Jogou a Taça Brasil e chamou a atenção de Romeu Castro – atual supervisor de futebol feminino do departamento de competições da CBF – que na época fazia parte de uma das mais famosas equipes de futebol feminino dos anos 90, o SAAD-São Paulo. Maravilha defendeu o time paulista e finalmente teve seu primeiro registro profissional como jogadora de futebol.
Goleira de seleção
Sua carreira defendendo o Brasil começou em 1995 e só parou em 2008, porque ela queria ter tempo para estudar e ter filhos – ela é mãe de Yuri de nove anos.
Defendeu a seleção brasileira em dois ciclos olímpicos (2000 e 2004) e destaca a equipe comandada por René Simões como a mais especial. “O trabalho para jogar a Olimpíada de Atenas começou cinco meses antes, isso era inédito. Estávamos desconfiadas porque nunca tivemos tanto apoio como na época do René. Aos poucos ele foi conquistando a gente com a qualidade do trabalho. Fomos percebendo dia-a-dia o nosso desenvolvimento, com as meninas se sentindo melhor fisicamente.
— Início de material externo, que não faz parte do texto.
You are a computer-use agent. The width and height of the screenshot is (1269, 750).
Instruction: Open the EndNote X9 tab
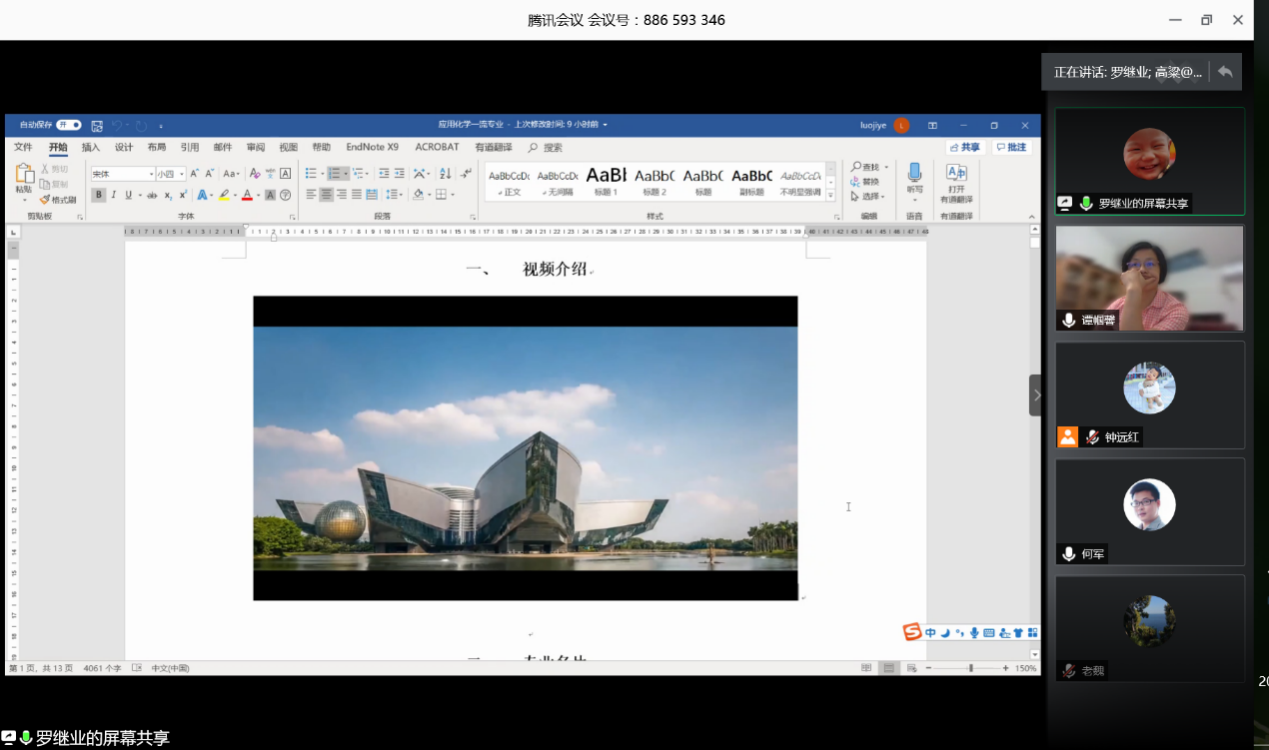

Nos unimos em torno de um objetivo que foi o de conquistar a medalha de ouro”, relembrou.A seleção não levou o ouro e não alcançou o reconhecimento que tanto imaginava. “Tínhamos expectativas por parte da CBF depois da prata em Atenas, mas não nos deram a mínima”, revelou.
Com dificuldades de encontrar times para jogar, Maravilha resolveu aceitar uma tentadora proposta dos Estados Unidos e foi ser treinadora de goleiras e auxiliar do time de futebol feminino de uma Universidade em Kansas.
Maravilha se formou em Educação Física e chegou a treinar goleiros e goleiras na prefeitura da cidade de Maravilha, em Santa Catarina. O gene de boleira rendeu frutos na família com Maike e Maiquiele Weber, as irmãs-arqueiras e sobrinhas de Maravilha que atuaram em clubes como o Iranduba e Chapecoense-SC.
Agora, Maravilha faz história mais uma vez. A garota que saiu da roça em busca de conhecimento vai poder transferi-lo para meninas de até 17 anos que, assim como ela, têm a bola como uma grande paixão.